__WORK REQUEST A__
Condense the paragraph of the St Andrew's extract that begins "The school changed status in 1978" into a short bulleted list that keeps its main facts.
__WORK REQUEST B__
According to the St Andrew's extract, where was the school's new building put up after the Croydon Flyover forced the demolition of the old one?
__WORK REQUEST C__
Reproduce the St Andrew's extract word for word from "The programme of" to "one-player computer game.".

__SELECTED EXTRACT__
—————

Schooling was reorganised in 1951. Primary education was removed from Saint Andrew's and provided in nearby church Primary Schools. Saint Andrew's was then converted to become a Secondary Modern School.

In 1964 the Croydon Flyover was constructed, necessitating the demolition of the school, so once again a new building was constructed, this time on Warrington Road on Duppas Hill.

The school changed status in 1978 from a secondary modern to a voluntary aided comprehensive school, with a joint entry with Archbishop Tenison's School. The curriculum was changed to match the curriculum at Tenison's, and Latin was added. The headmaster wrote in the new school log book: "The School was opened as a comprehensive High School sharing an intake at 11+ with Archbishop Tenison's School. Complete mixed ability. Class introduced to a new range of subjects in parallel with Tenison's including Latin".

===21st century===
The school achieved specialist status for Music in 2006, However the Specialist Schools Programme was dismantled in 2010.
The school established a sixth form for the first time, opening in 2013. However, disappointing results left the sixth form enrolment so low that in 2015 the decision was takn to close it.

The overall enrolment at the school then fell below the published level of 695, with the school no longer offering places to years 7–9. This impacted on funding and recruitment. Authorities had been looking at the possibility of merger and considering the closure of the school in August 2020.

Headteacher Kerry Target joined the school in September 2015 and then in 2019 OFSTED reported the school's effectiveness was inadequate. A previous OFSTED report had cited the effective measures that the school has in place to support teaching and learning and continue to raise outcomes. In July 2018 mere weeks before the end of term, it was announced that all year 8 and 9 students at St Andrew's would need to find new school places for September and that no new Year 7 students would be admitted. Jonathan Harris, formerly Headteacher at an underperforming secondary school in North Lincolnshire, Thomas Middlecott Academy, took the helm to close the school. As of the start of the 2019–2020 school year, there were 241 students enrolled in the school. The school closed at the end of the Summer term 2020.

As of September 2020, the St. Andrews site is serving as the temporary site of Coombe Wood School.

==Enrichment==
The school established a theatre company to help students stage regular showcases, including cultural celebrations and concerts. Through its relationship with the British Theatre Academy, the school saw its pupils perform in the West End in The Color Purple.

The programme of enrichment and outreach with feeder primary schools saw St Andrew's students leading workshops at feeder primary schools, becoming teachers for the day. The school's STEM programme aims to provide students with a unique STEM focus across the curriculum. As part of this, St Andrew's hosted a ‘Science in Action’ workshop for hundreds of primary school pupils, led by the school's expert science team. The programme gives primary school pupils the opportunity to get hands on with science. Computing is also featured, with primary school pupils creating a one-player computer game.

== Badge ==
The St Andrew's badge was inspired the Scottish national flag, but was developed to a unique logo showing a shield with the white saltire cross of St Andrew on a blue (heraldic azure) ground, with the cross pierced a red five-leafed open coronet. On the under side of the shield was the Latin school motto: Per crucem ad coronam.

== Sister school ==
The annual admissions procedure was shared with St Andrew's sister school, Archbishop Tenison's, from 1978 until 2018. When the decision was taken to close St Andrew's, the governors of Archbishop Tenison's were offered the opportunity to expand into the St Andrew's school site. The governor's voted not to do so.

—————

__RECORDS PROVIDED__
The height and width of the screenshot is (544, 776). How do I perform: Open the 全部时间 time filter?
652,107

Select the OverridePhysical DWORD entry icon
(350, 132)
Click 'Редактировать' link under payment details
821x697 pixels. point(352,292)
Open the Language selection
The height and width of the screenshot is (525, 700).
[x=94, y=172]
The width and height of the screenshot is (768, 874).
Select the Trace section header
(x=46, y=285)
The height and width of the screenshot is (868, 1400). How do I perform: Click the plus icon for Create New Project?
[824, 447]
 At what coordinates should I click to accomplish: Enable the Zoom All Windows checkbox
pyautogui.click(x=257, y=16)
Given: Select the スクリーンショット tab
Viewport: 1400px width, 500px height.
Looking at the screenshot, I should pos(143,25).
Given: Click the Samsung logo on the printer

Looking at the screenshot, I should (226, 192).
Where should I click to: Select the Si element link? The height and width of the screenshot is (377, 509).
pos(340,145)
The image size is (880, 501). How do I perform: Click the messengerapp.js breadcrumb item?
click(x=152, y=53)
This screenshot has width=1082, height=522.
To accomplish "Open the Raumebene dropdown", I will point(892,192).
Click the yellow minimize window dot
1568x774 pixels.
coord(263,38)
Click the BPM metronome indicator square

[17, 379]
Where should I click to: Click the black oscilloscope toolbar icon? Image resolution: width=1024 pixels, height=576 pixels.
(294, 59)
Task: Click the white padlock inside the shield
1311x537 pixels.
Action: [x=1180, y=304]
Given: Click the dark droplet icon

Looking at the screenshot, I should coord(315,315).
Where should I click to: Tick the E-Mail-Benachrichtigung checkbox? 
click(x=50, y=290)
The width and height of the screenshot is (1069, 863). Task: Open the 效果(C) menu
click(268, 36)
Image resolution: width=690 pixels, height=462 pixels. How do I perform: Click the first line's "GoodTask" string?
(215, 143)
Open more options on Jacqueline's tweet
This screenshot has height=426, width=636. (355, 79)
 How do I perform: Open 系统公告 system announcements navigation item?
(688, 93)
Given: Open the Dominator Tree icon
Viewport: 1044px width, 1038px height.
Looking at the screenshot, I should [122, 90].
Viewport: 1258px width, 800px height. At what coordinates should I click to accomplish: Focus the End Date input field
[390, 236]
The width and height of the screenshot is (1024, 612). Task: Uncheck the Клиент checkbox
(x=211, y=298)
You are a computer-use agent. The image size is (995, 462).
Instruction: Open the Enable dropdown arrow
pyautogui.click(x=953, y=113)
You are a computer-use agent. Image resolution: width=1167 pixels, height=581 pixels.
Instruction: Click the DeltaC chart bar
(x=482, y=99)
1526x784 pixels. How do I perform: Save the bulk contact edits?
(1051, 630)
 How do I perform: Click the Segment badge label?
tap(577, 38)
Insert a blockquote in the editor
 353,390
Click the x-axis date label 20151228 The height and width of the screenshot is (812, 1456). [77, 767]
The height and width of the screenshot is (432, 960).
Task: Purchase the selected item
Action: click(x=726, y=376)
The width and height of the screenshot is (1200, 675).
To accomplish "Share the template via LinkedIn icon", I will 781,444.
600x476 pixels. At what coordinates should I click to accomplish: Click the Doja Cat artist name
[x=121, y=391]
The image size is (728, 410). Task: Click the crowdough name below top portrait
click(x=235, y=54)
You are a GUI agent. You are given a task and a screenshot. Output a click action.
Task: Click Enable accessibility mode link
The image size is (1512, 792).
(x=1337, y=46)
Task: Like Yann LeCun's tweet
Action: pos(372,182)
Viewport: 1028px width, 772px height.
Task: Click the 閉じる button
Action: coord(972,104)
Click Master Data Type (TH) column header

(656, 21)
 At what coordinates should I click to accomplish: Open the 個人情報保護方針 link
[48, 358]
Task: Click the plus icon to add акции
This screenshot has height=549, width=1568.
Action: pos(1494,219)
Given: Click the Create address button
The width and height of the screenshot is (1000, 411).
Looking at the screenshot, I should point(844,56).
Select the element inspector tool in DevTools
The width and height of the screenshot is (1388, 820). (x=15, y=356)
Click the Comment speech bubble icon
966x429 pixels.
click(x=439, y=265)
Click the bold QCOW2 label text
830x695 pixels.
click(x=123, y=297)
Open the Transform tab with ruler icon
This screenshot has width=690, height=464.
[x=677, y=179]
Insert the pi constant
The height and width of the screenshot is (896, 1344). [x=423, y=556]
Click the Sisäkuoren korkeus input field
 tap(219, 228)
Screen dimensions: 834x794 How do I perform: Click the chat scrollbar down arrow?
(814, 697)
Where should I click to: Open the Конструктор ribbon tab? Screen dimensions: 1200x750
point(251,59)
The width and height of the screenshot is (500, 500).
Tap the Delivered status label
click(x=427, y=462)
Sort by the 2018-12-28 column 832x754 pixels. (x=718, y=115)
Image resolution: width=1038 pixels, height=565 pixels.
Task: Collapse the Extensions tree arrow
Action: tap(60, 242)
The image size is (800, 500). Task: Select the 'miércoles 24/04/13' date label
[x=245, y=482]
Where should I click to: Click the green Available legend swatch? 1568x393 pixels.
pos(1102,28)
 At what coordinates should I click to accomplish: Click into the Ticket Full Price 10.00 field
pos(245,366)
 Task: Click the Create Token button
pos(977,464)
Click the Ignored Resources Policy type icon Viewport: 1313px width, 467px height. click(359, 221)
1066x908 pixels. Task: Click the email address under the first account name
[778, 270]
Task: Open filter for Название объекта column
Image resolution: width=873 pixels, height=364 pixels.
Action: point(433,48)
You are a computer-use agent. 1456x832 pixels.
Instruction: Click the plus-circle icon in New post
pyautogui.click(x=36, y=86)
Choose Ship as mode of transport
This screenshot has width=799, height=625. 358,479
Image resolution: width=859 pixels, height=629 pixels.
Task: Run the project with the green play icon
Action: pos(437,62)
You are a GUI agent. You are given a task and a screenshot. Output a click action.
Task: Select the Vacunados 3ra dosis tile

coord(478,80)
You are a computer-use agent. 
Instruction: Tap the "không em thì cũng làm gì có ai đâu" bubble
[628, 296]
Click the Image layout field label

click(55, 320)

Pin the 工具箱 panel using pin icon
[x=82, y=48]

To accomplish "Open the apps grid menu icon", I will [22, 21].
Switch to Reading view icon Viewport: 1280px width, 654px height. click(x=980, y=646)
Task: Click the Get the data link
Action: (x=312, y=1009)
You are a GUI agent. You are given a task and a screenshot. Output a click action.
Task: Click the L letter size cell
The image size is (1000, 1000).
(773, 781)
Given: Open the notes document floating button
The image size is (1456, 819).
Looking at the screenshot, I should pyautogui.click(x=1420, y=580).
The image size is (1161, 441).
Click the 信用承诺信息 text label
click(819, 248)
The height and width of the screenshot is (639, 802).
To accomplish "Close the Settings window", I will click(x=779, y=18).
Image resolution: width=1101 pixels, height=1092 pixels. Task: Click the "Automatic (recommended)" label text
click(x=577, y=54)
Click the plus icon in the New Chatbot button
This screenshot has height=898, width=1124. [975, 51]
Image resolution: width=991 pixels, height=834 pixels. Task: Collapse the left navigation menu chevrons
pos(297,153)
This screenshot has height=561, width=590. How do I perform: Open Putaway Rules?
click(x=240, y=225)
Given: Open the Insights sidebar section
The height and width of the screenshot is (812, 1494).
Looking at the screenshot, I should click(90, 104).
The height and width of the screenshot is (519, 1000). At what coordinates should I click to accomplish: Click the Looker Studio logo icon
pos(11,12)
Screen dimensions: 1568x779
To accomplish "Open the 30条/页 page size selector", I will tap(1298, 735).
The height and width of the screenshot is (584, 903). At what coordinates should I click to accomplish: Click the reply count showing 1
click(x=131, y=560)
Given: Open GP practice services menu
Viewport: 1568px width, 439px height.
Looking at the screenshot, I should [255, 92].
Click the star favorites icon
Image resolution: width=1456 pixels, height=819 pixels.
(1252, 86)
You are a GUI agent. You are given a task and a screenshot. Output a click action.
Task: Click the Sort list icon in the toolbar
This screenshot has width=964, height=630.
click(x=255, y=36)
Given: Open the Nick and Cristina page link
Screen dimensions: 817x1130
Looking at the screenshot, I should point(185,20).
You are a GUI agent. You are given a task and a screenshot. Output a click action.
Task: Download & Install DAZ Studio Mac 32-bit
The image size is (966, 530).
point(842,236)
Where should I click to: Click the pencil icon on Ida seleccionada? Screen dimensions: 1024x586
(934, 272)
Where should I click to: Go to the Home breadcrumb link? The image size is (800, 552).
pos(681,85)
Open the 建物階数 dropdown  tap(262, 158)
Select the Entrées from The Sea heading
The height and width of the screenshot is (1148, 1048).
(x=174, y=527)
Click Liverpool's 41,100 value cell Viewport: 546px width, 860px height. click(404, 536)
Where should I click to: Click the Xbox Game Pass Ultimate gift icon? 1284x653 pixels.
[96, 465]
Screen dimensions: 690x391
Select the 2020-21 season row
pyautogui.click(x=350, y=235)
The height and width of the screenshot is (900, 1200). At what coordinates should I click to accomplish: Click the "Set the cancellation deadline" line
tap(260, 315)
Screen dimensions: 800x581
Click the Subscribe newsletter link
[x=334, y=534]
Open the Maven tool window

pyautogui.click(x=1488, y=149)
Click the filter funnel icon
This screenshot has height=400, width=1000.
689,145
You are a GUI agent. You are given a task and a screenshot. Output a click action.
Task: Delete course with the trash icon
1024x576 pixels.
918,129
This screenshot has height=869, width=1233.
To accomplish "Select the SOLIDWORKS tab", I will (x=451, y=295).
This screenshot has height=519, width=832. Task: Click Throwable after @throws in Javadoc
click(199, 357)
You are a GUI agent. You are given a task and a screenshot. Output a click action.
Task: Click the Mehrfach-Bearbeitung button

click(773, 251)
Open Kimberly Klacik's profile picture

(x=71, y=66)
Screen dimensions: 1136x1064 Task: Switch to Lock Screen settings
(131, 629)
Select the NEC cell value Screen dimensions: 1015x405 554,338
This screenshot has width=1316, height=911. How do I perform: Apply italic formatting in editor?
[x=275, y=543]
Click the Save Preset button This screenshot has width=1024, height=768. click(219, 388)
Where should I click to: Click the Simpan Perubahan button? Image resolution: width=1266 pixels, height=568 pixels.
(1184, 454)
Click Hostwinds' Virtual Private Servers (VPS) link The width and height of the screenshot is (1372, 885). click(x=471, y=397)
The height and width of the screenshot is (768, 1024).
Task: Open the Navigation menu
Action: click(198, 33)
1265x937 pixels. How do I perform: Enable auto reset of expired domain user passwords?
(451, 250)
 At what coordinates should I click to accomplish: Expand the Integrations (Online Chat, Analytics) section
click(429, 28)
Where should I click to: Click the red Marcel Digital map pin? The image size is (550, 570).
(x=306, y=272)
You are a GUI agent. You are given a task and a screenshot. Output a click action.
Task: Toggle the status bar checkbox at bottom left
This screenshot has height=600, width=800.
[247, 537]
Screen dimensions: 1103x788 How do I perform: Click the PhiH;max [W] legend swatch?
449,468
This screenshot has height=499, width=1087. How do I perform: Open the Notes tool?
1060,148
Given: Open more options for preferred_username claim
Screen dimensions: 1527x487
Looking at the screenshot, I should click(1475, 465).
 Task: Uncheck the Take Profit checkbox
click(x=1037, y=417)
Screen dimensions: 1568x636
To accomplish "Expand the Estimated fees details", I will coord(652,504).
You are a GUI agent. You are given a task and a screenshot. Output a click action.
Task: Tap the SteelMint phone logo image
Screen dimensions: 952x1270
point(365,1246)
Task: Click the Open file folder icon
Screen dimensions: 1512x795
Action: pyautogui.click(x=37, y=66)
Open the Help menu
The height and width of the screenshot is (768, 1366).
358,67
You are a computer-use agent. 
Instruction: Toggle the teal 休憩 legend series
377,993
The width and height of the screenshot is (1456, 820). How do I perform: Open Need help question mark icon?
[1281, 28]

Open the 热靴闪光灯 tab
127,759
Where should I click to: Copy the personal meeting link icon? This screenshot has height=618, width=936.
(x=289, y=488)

—————

__YOUR SOLUTION A__
- In 1978 the school changed from a secondary modern to a voluntary aided comprehensive school.
- It had a joint entry with Archbishop Tenison's School.
- Its curriculum was changed to match Tenison's, and Latin was added.
- The headmaster's entry in the new school log book recorded:
  - the school opened as a comprehensive High School sharing an 11+ intake with Tenison's
  - it had complete mixed ability
  - a new range of subjects, including Latin, was introduced in parallel with Tenison's

__YOUR SOLUTION B__
On Warrington Road on Duppas Hill.

__YOUR SOLUTION C__
The programme of enrichment and outreach with feeder primary schools saw St Andrew's students leading workshops at feeder primary schools, becoming teachers for the day. The school's STEM programme aims to provide students with a unique STEM focus across the curriculum. As part of this, St Andrew's hosted a ‘Science in Action’ workshop for hundreds of primary school pupils, led by the school's expert science team. The programme gives primary school pupils the opportunity to get hands on with science. Computing is also featured, with primary school pupils creating a one-player computer game.